» EXERCISE OBJECTIVE: Starting at the first line of the records below, transcribe each line exactly, ending with the line that contains "Media Corner (22, 2127)".
*** TASK MATERIAL ***
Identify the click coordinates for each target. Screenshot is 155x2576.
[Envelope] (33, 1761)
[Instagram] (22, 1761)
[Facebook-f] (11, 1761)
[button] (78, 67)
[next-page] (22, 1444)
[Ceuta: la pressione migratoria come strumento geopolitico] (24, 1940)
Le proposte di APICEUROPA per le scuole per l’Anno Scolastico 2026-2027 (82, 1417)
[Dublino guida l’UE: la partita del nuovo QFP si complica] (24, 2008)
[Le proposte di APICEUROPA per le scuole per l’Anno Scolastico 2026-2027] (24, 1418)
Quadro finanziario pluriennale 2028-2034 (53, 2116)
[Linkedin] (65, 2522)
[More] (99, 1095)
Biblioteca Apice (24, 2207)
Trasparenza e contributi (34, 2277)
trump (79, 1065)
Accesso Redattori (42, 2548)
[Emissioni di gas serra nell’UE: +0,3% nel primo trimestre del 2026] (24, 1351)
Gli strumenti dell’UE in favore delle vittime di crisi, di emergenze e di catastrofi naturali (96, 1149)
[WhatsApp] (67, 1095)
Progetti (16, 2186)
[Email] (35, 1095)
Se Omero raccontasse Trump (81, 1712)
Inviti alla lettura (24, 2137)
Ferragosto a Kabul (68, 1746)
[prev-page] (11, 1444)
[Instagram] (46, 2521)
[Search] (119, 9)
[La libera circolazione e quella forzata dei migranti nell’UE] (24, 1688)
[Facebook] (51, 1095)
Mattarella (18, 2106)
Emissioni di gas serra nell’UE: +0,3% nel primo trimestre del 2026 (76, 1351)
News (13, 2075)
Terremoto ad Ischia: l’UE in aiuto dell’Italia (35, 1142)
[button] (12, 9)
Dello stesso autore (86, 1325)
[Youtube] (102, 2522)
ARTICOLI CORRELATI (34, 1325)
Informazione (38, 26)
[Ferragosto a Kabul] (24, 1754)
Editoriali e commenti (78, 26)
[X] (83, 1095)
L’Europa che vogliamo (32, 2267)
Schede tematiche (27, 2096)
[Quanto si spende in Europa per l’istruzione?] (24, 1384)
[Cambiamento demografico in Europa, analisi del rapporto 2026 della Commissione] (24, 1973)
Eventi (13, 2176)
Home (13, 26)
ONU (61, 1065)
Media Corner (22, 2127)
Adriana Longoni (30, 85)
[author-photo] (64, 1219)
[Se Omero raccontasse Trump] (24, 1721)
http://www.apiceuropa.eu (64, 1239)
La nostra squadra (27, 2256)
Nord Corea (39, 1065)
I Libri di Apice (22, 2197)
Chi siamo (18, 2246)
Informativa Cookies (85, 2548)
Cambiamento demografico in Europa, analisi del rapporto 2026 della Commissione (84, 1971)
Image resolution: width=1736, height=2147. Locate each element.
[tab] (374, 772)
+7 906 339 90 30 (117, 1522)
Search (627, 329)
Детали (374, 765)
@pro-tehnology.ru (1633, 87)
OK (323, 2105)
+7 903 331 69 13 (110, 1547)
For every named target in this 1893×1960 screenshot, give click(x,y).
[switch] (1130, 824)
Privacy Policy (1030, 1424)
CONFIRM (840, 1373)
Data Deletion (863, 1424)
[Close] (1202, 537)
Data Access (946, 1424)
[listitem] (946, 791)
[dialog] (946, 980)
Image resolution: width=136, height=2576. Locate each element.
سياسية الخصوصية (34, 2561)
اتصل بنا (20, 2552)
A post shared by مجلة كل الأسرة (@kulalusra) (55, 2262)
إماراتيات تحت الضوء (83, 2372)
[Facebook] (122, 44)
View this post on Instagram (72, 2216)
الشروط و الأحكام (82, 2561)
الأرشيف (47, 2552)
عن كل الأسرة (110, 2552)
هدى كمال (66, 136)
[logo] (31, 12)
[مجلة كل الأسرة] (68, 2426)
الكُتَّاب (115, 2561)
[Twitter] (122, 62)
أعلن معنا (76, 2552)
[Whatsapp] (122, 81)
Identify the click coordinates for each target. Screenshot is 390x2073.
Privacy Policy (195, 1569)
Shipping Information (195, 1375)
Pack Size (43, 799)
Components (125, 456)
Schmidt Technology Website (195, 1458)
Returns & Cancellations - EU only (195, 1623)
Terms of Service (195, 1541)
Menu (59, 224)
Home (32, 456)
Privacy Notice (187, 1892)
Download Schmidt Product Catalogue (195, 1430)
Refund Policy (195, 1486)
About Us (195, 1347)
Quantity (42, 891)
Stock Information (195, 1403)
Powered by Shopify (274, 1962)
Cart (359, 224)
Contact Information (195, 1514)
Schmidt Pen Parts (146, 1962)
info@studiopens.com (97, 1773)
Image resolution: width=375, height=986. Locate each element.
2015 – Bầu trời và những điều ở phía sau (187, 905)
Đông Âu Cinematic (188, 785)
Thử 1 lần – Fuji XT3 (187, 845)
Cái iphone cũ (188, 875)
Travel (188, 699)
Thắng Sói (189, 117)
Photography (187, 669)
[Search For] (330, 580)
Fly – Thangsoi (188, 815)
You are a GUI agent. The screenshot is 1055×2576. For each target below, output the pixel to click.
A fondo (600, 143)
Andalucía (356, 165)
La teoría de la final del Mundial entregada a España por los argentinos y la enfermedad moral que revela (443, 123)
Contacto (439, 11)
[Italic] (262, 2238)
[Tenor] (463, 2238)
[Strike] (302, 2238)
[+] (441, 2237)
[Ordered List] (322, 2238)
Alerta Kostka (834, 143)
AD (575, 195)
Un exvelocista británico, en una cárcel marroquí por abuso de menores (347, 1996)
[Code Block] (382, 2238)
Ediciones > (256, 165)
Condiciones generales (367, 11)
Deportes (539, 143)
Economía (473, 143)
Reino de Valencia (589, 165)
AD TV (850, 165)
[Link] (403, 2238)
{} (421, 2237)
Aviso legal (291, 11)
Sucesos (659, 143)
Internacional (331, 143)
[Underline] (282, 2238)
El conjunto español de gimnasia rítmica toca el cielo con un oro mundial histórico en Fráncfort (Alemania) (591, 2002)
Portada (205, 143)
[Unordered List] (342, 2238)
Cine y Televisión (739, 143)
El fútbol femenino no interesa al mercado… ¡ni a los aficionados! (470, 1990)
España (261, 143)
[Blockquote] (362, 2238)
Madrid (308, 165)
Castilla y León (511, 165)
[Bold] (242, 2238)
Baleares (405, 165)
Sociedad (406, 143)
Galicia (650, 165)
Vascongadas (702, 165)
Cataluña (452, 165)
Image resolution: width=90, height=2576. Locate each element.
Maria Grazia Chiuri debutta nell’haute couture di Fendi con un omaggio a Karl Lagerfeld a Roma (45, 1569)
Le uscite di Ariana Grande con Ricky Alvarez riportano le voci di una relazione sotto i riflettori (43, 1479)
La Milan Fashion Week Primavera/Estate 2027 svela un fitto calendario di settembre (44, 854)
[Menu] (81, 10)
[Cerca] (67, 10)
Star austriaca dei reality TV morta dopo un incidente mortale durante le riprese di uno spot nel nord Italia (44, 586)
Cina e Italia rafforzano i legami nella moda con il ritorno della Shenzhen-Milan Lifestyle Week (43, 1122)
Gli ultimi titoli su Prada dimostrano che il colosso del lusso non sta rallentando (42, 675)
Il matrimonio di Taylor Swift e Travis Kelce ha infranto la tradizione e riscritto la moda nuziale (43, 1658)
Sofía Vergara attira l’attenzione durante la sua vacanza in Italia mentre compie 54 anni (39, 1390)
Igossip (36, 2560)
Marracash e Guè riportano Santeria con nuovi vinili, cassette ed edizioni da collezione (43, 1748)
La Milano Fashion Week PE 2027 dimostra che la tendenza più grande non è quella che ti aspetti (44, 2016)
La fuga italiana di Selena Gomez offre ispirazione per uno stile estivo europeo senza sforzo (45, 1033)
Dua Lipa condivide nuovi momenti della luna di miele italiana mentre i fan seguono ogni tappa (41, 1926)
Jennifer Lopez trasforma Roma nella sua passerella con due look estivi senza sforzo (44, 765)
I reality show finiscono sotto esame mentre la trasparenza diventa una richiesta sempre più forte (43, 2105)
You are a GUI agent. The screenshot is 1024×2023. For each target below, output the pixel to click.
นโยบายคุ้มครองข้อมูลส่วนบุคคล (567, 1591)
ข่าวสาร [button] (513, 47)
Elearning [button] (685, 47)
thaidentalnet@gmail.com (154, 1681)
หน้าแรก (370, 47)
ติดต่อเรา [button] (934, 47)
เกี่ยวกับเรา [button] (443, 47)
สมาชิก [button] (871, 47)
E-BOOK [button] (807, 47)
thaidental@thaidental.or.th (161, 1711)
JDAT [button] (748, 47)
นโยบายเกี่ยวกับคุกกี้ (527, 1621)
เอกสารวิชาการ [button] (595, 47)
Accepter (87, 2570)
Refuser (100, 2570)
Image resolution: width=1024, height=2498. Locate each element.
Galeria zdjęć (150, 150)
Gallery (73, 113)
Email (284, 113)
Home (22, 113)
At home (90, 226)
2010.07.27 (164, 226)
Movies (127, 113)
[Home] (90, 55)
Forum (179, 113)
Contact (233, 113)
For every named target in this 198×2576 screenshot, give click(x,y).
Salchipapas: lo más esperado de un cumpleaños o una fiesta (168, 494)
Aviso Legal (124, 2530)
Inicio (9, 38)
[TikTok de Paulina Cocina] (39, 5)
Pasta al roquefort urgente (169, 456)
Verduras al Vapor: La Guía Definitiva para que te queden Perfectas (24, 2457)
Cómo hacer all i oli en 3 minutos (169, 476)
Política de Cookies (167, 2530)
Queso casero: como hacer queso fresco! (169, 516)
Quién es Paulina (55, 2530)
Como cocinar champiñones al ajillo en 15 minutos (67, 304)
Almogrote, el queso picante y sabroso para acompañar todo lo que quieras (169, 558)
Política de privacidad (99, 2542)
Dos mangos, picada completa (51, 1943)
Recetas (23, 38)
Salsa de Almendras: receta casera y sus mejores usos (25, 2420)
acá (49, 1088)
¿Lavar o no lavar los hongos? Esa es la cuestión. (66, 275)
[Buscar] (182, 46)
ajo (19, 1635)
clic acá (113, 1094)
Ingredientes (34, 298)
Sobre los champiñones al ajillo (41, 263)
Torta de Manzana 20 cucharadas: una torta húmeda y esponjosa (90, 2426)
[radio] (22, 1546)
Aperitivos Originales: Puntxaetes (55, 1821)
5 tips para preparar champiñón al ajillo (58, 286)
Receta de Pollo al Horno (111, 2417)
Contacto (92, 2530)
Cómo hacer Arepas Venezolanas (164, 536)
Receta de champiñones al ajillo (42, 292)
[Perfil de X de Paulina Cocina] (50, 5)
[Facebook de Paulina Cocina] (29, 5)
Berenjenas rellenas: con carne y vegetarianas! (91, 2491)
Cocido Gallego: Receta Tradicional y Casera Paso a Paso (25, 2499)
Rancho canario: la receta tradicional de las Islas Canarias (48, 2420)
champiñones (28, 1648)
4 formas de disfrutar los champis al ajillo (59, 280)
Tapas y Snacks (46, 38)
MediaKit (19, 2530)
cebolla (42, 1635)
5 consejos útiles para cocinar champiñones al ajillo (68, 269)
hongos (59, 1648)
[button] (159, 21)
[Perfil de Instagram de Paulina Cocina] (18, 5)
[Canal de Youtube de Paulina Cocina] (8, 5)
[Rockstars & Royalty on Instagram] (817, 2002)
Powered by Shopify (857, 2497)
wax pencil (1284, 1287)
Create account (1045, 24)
*** End of TASK MATERIAL ***
» OUTPUT OF THE EXERCISE:
Identify the click coordinates for each target. Screenshot is 155x2576.
[Envelope] (33, 1761)
[Instagram] (22, 1761)
[Facebook-f] (11, 1761)
[button] (78, 67)
[next-page] (22, 1444)
[Ceuta: la pressione migratoria come strumento geopolitico] (24, 1940)
Le proposte di APICEUROPA per le scuole per l’Anno Scolastico 2026-2027 (82, 1417)
[Dublino guida l’UE: la partita del nuovo QFP si complica] (24, 2008)
[Le proposte di APICEUROPA per le scuole per l’Anno Scolastico 2026-2027] (24, 1418)
Quadro finanziario pluriennale 2028-2034 (53, 2116)
[Linkedin] (65, 2522)
[More] (99, 1095)
Biblioteca Apice (24, 2207)
Trasparenza e contributi (34, 2277)
trump (79, 1065)
Accesso Redattori (42, 2548)
[Emissioni di gas serra nell’UE: +0,3% nel primo trimestre del 2026] (24, 1351)
Gli strumenti dell’UE in favore delle vittime di crisi, di emergenze e di catastrofi naturali (96, 1149)
[WhatsApp] (67, 1095)
Progetti (16, 2186)
[Email] (35, 1095)
Se Omero raccontasse Trump (81, 1712)
Inviti alla lettura (24, 2137)
Ferragosto a Kabul (68, 1746)
[prev-page] (11, 1444)
[Instagram] (46, 2521)
[Search] (119, 9)
[La libera circolazione e quella forzata dei migranti nell’UE] (24, 1688)
[Facebook] (51, 1095)
Mattarella (18, 2106)
Emissioni di gas serra nell’UE: +0,3% nel primo trimestre del 2026 (76, 1351)
News (13, 2075)
Terremoto ad Ischia: l’UE in aiuto dell’Italia (35, 1142)
[button] (12, 9)
Dello stesso autore (86, 1325)
[Youtube] (102, 2522)
ARTICOLI CORRELATI (34, 1325)
Informazione (38, 26)
[Ferragosto a Kabul] (24, 1754)
Editoriali e commenti (78, 26)
[X] (83, 1095)
L’Europa che vogliamo (32, 2267)
Schede tematiche (27, 2096)
[Quanto si spende in Europa per l’istruzione?] (24, 1384)
[Cambiamento demografico in Europa, analisi del rapporto 2026 della Commissione] (24, 1973)
Eventi (13, 2176)
Home (13, 26)
ONU (61, 1065)
Media Corner (22, 2127)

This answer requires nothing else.